Monday, October 9, 2023
Frankfurter Allgemeine Zeitung Frankfurter Allgemeine Zeitung Wie Scholz die Prioritäten bei der Seenotrettung setzt Artikel von Eckart Lohse
Frankfurter Allgemeine Zeitung
Wie Scholz die Prioritäten bei der Seenotrettung setzt
Artikel von Eckart Lohse
Sarah Mohamed gegen Olaf Scholz – das ist kein Kampf auf Augenhöhe. Die eine ist stellvertretende Vorsitzende der Jungsozialisten, der andere Bundeskanzler. Dieser hatte sich kürzlich distanziert von der deutschen Finanzierung ziviler Rettungsschiffe im Mittelmeer. Mohamed hatte das als „katastrophales Signal“ bezeichnet. Das wird die SPD nicht zerreißen. Dass aber das Auswärtige Amt nach zunächst anderslautenden Berichten umgehend klarstellte, man werde weiterhin im Auftrag des Bundestags Geld für die Aufnahme von Bootsmigranten bereitstellen, hat schon ein anderes Gewicht.
Chefin des Außenministeriums ist die Grünenpolitikerin und einstige Kanzlerkandidatin Annalena Baerbock.
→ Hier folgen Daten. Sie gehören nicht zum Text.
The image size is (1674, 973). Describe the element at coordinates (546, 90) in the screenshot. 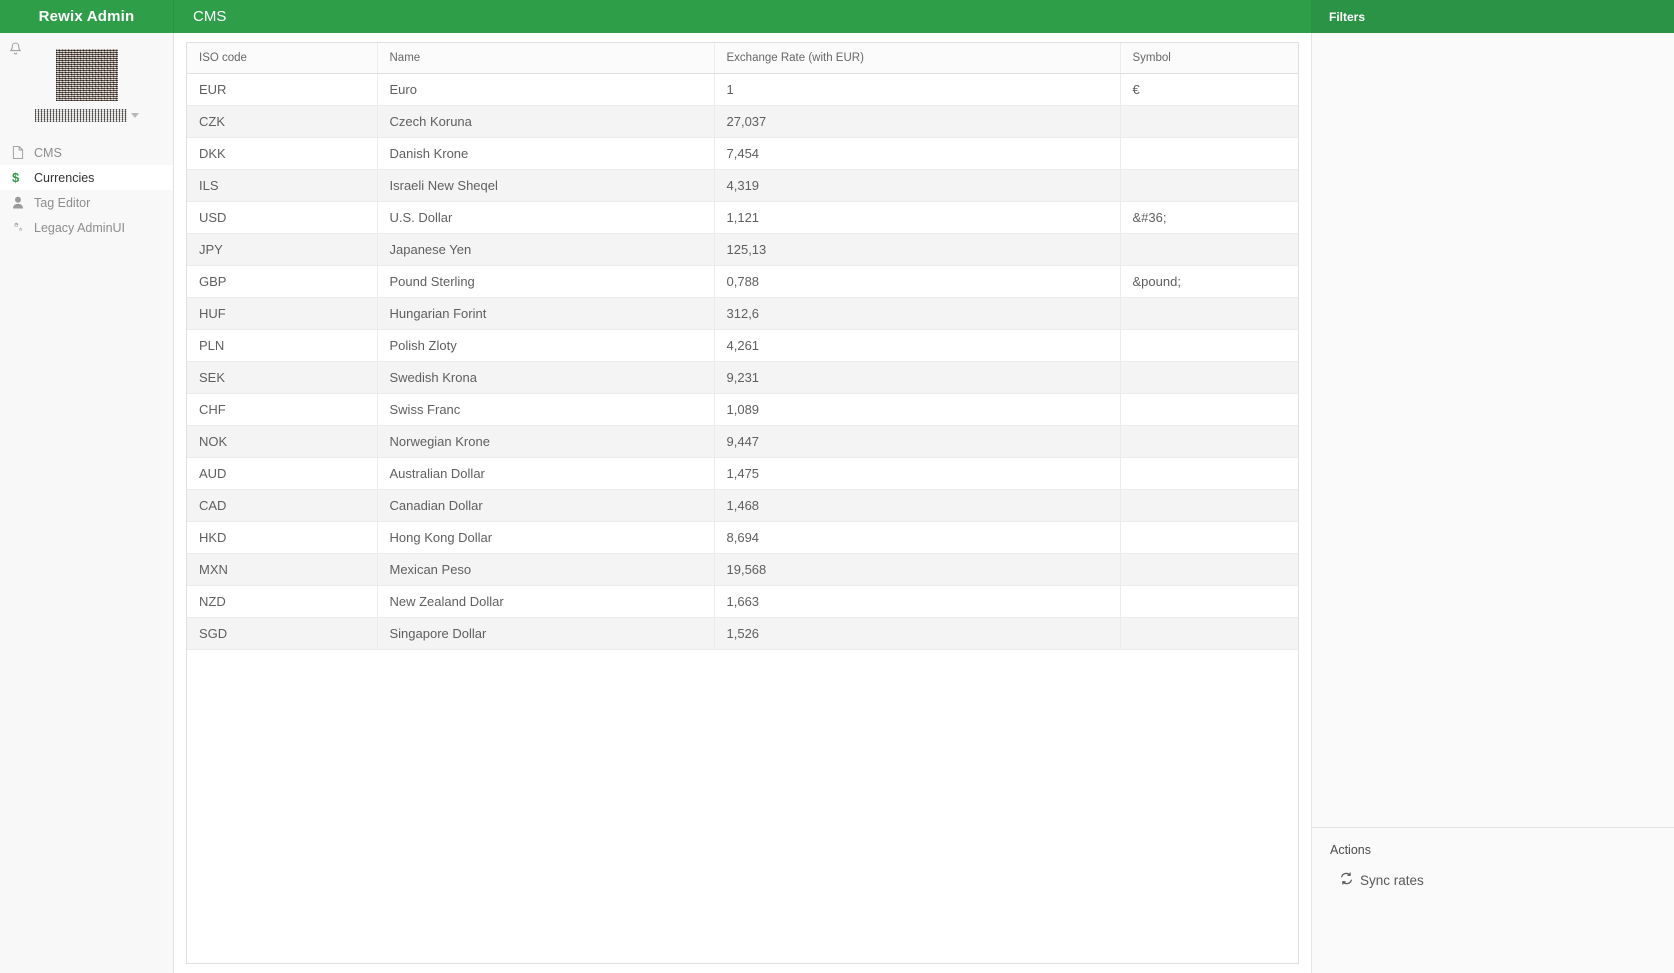

I see `cell-name: Euro` at that location.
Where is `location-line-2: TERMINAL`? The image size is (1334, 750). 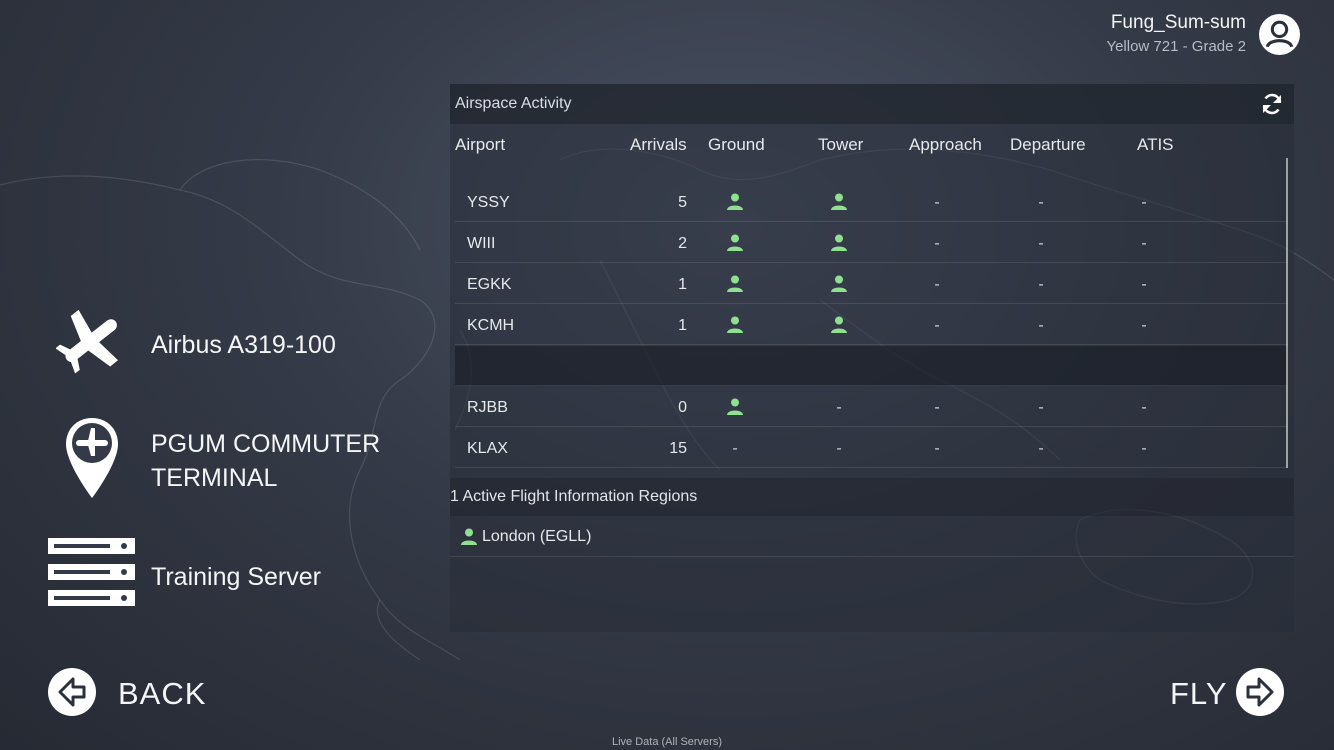
location-line-2: TERMINAL is located at coordinates (214, 478).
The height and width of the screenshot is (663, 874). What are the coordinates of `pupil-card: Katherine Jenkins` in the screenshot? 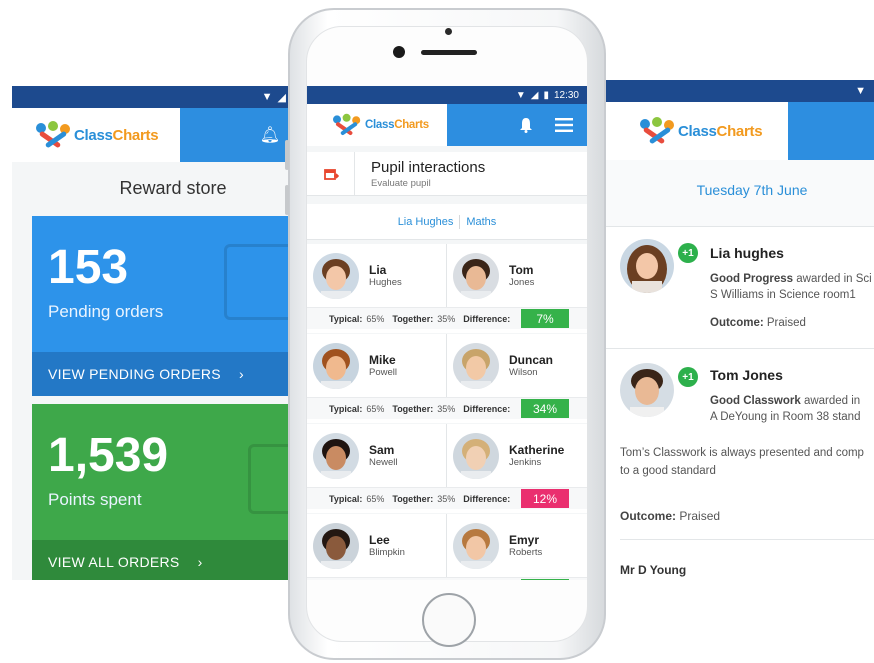 It's located at (516, 456).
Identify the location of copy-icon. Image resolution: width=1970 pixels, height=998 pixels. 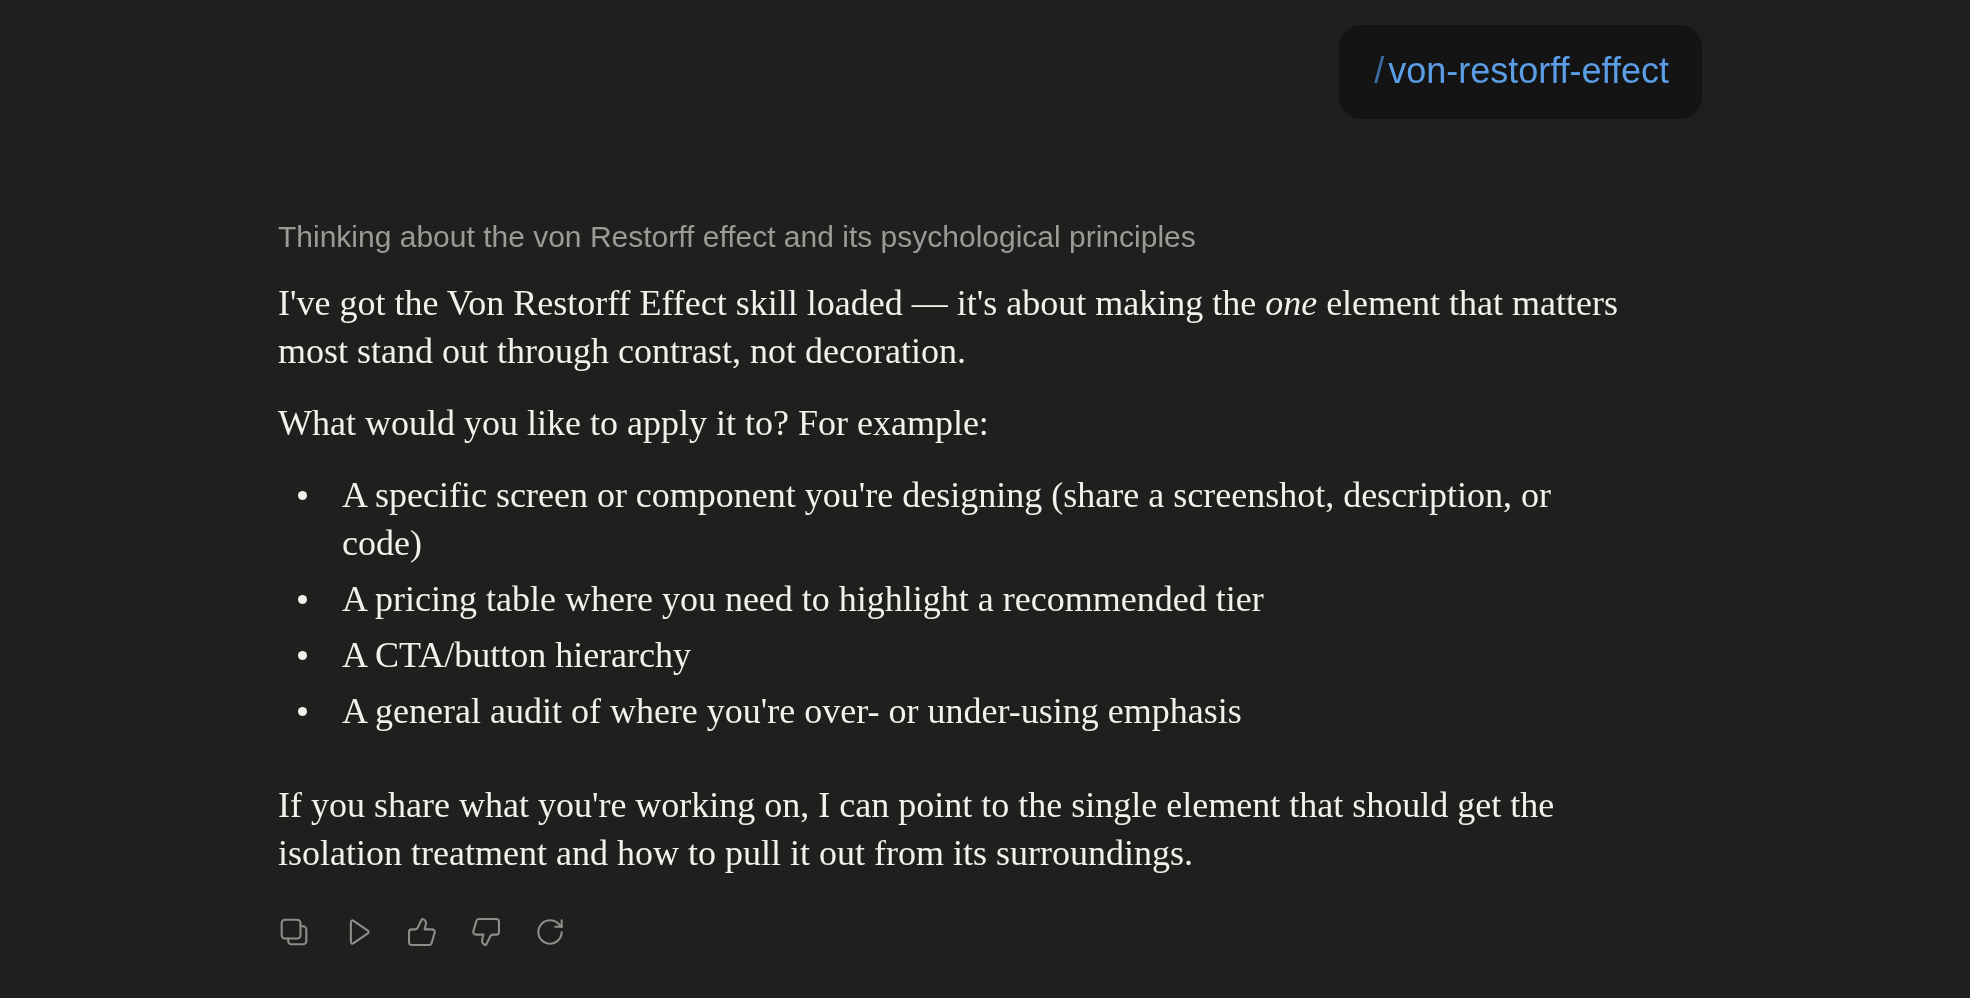
(294, 932).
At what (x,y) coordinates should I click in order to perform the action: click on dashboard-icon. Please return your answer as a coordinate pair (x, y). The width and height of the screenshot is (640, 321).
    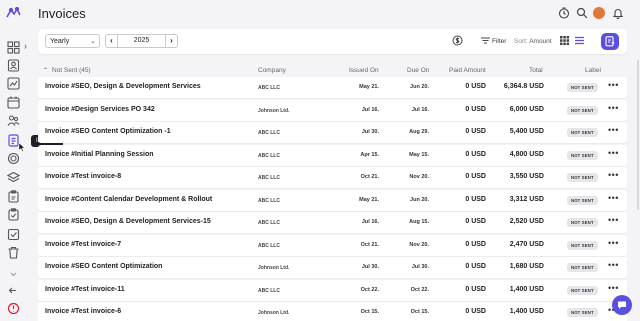
    Looking at the image, I should click on (14, 48).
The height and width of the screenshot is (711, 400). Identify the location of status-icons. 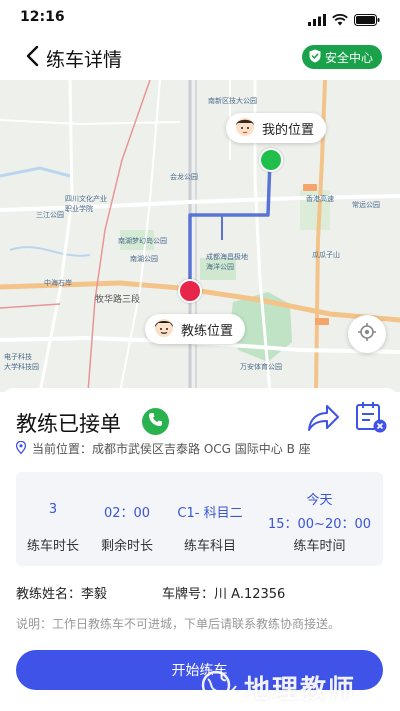
(344, 20).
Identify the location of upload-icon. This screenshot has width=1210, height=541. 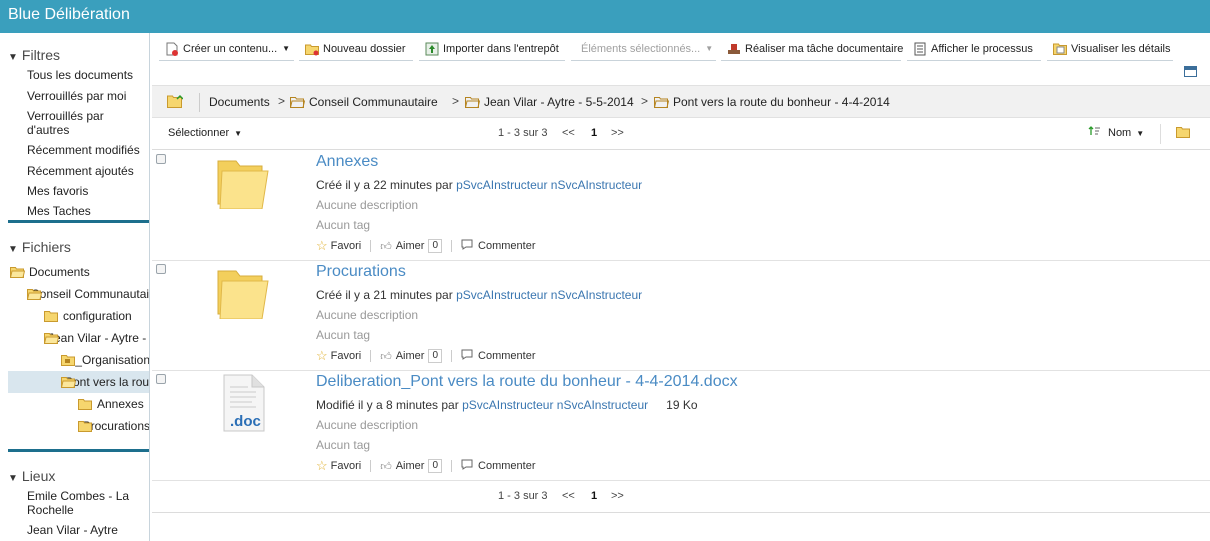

Die Frage, ob die Schiffe im Mittelmeer vor allem „ein Stützpfeiler unserer humanitären Verantwortung“ (Mohamed) oder doch eher dazu geeignet sind, das schmutzige Handwerk der Schleuser zu befördern, die darauf zählen, dass ihre Kunden übernommen werden, ist deutlich erkennbar auf der höchsten Ebene der Ampel umstritten. Scholz und Baerbock werden nicht nur durch ihre Fraktionen getragen, sondern auch durch Jugendorganisationen wie die Jusos oder Initiativen, die sich für die Belange von Migranten einsetzen. Baerbock nimmt Rücksicht auf diese Gruppen. Scholz setzt die Priorität anders und will den Konsens in der europäischen Migrationspolitik nicht noch mehr gefährden, als das ohnehin der Fall ist.